Document text:
• • •

Schoolchildren did a folkloric dance. There were speeches, a cake and presentation of certificates by the base commander to the would-be pensioners -- all captured and celebrated on Facebook.

This was not your typical U.S. Navy retirement party. Harry Henry, 82, and Luis La Rosa, 79, are the last two daily commuters from their homes in Cuba to the U.S.-controlled territory. They got their jobs at Guantanamo as teenagers and, as long-serving U.S. government employees, Henry and La Rosa are entitled to Defense Department pensions.

But their retirement leaves the Navy with no way to pay the pensions they and other Cuban workers have earned because of the five-decade-old U.S. embargo on trade with Cuba.

"Right now there is no established plan to pay these pensions -- because of the complication of U.S. law," Navy Lt. Cmdr. Christopher Servello said in a statement Friday issued by U.S. Navy Operations headquarters. "Base and Department of State officials are working to find a permanent solution."

The Navy so far won't say how many retired Guantanamo laborers are still receiving pensions, or provide a dollar figure.

Thousands of Cubans commuted to the base from neighboring towns in southeast Cuba as day labors -- welders, machinists and groundskeepers --before Castro swept to power in 1959. As tensions built, the base became more and more isolated, making its own water, generating its own electricity.

Meantime, the United States imposed a series of economic sanctions that culminated in the 1962 trade embargo.

• • •

Source data:
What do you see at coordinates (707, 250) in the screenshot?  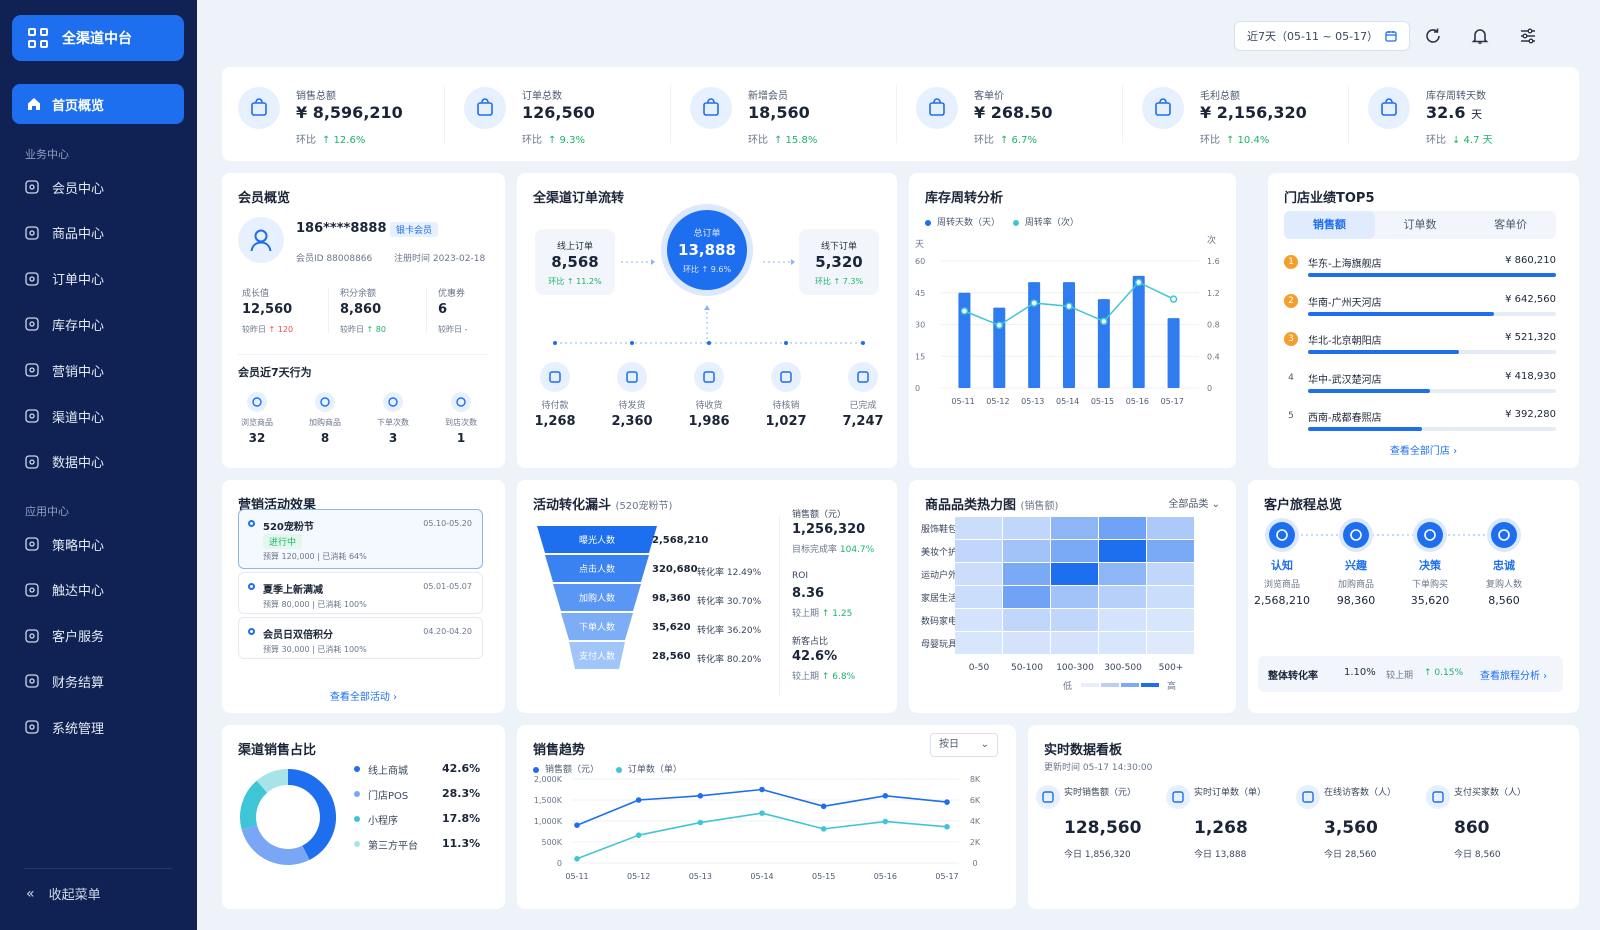 I see `total-orders-node: 总订单 13,888 环比 ↑ 9.6%` at bounding box center [707, 250].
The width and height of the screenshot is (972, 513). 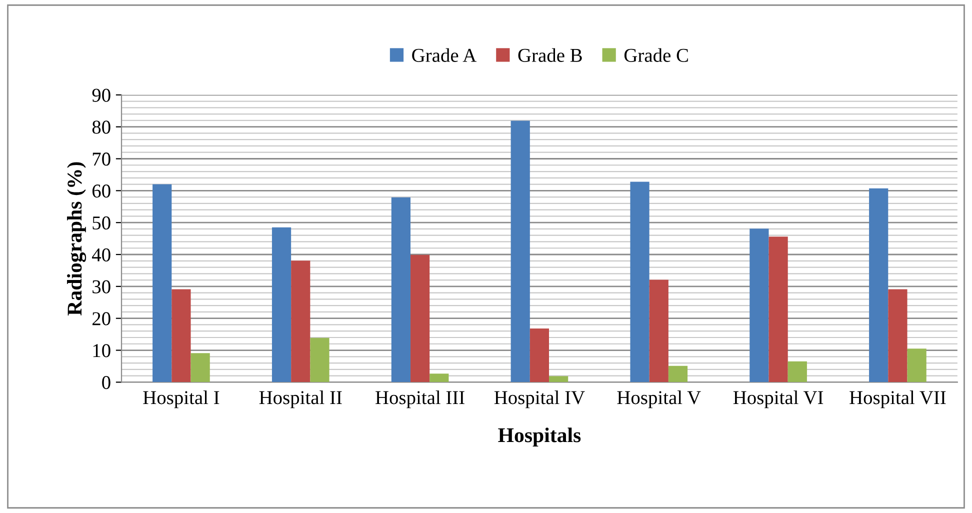 I want to click on x-tick-label: Hospital III, so click(x=420, y=399).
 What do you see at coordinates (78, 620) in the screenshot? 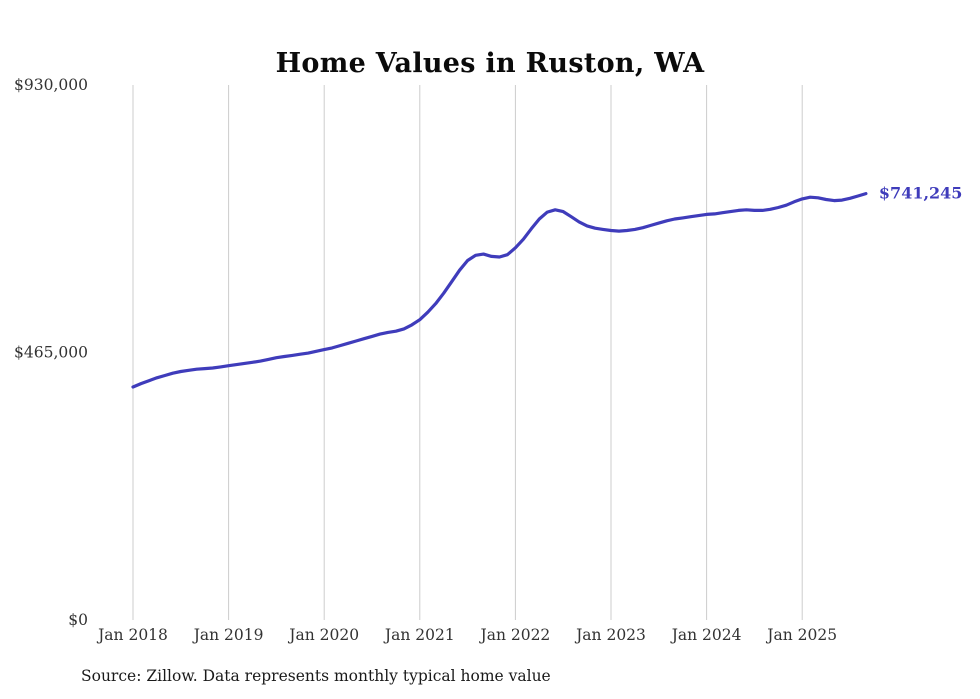
I see `y-tick-label: $0` at bounding box center [78, 620].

• • •

Tasks to perform:
1: Write out the passage of the Guantanamo pensions article that begins at the words "Schoolchildren did a" and stops after "Defense Department pensions.".
2: In the Guantanamo pensions article, how old is Harry Henry?
3: Carry on the Guantanamo pensions article from its last sentence.

Exercise answers:
1:
Schoolchildren did a folkloric dance. There were speeches, a cake and presentation of certificates by the base commander to the would-be pensioners -- all captured and celebrated on Facebook.

This was not your typical U.S. Navy retirement party. Harry Henry, 82, and Luis La Rosa, 79, are the last two daily commuters from their homes in Cuba to the U.S.-controlled territory. They got their jobs at Guantanamo as teenagers and, as long-serving U.S. government employees, Henry and La Rosa are entitled to Defense Department pensions.

2: Harry Henry is 82.

3:
Pre-revolutionary laborers were able to keep coming under an agreement that covered the base's legacy employees. There would be no new hires.

By 1999, the commuter labor force had dwindled to 18 men walking a mile through the hills to Guantanamo's fabled fence line opening at the Northeast Gate passageway, with some entrusted to courier funds to the pensioners who lived in Cuba.

By 2002, about 100 retirees were receiving U.S. federal pensions and U.S. Navy officials sought an initiative to do a wire transfer without violation of the embargo.

"We saw this coming for some time with the retirement of the last Cuban commuter," one Naval officer said, "but have yet to settle on a solution."

Now Henry and La Rosa are the last of the legacy laborers to serve as bagmen of sorts, twice a month carrying pensions to their colleagues on Cuba's side of the U.S. Marines' 17.4-mile fence line. La Rosa, who retires as a motor pool worker, began working at Guantanamo as an 18-year-old welder. Henry, hired at 17, worked at the base's office-supply depot.

Absent a solution, one previous base commander suggested, the Marines who stand guard on the frontier may be asked to hand cash through the fence line to Cuban soldiers. The Navy had no comment Friday on whether that was a potential solution.

The base itself created a video tribute to the men, without mention of the retirement pay problem.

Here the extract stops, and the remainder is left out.